Chimamanda Ngozi Adichie

Most people cite Chimamanda Ngozi Adichie's Nigerian Civil War novel Half of a Yellow Sun as their favourite. I've actually always loved her short stories more. A lovely collection here. I heartily dislike two of the stories in here, but the rest I really like!

Teju Cole




Teju Cole's novella  Every Day is for the Thief was published by the Nigerian press Cassava Republic a few years before the debut of his widely acclaimed novel Open City. Like Open City but in Nigeria, an unnamed mixed-race narrator wanders Lagos with sharp eyes and a thoughtful voice.


Brilliant, breathtaking novel.

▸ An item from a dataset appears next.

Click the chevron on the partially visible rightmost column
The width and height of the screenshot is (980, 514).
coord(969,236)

It follows Julius, a Nigerian-German pscychiatry intern on his wanderings around New York City (and briefly Brussels) and lets us in on his musings about the layers of trauma suffered by individuals and communities--forgotten histories that haunt the city and the world.

Helon Habila



I wrote my MA thesis on Waiting for an Angel, and it is one of my favourite books of all time, perhaps (I'm realizing as my PhD interests solidify) because I've always been fascinated by metafiction. In brief, Waiting for an Angel is a fractured narrative (initially published as the book of short stories, Prison Stories) set during the mid-1990s of the Abacha military regime in Nigeria. It is told from the perspective of multiple narrators, but linked together by the story of Lomba, the journalist. The first chapter, which describes Lomba's stay in prison, won the Caine Prize for African Literature in 2001. I review Waiting for an Angel, and Habila's next novel, Measuring Time, on my blog here.

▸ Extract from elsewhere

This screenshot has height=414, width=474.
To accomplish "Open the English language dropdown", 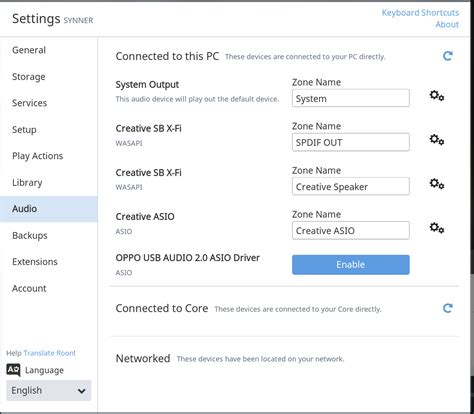I will pos(49,390).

Habila's second novel is slower paced but perhaps more thoughtful and is set in Nigeria's north where Habila grew up. It tells the story of twins Mamo and Lamamo, one who travels Africa and the other who stays at home, rewriting the history of his town that was first written by a missionary. The rhythm of Habila's novels reminds me a bit of time in Gabriel Garcia Marquez. You can read the review I wrote of Waiting for an Angel and Measuring Time, here.

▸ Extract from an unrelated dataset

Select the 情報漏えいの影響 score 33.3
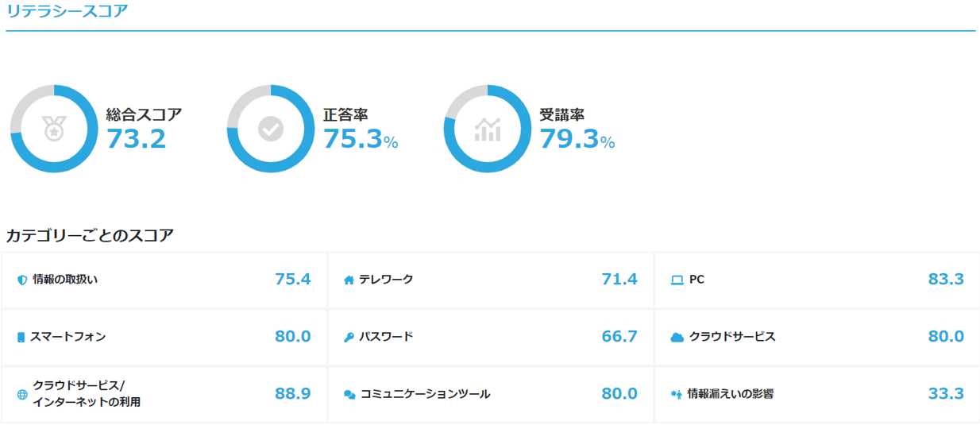Screen dimensions: 980x425 [946, 393]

Helon Habila's third novel, Oil on Water tells the story of a Nigerian journalist's investigation of the kidnapping of an American in Nigeria's Niger Delta region

Adaobi Tricia Nwaubani

Adaobi Trician Nwaubani won the 2010 Commonwealth prize for her debut novel, I Do Not Come to You by Chance, a hilarious, yet thought provoking, novel about one young man's journey into the 419 fraud business. 

Abidemi Sanusi

I first got to know Abidemi through blogging. She has written the delightful "Christian Bridget Jones" diary Kemi's Journal, and also the heart-wrenching Eyo, which was nominated for the Commonwealth Prize in 2010.







Wole Soyinka





Labo Yari

Labo Yari is perhaps one of Nigeria's most under rated novelists of the Achebe generation. Although I dislike his tendency to over-translate from Hausa, he beautifully captures the nuances and ambiguities of northern Nigeria in the 1970s. He deserves a whole lot more attention than he gets. I hope to include a little analysis of his fiction in my dissertation.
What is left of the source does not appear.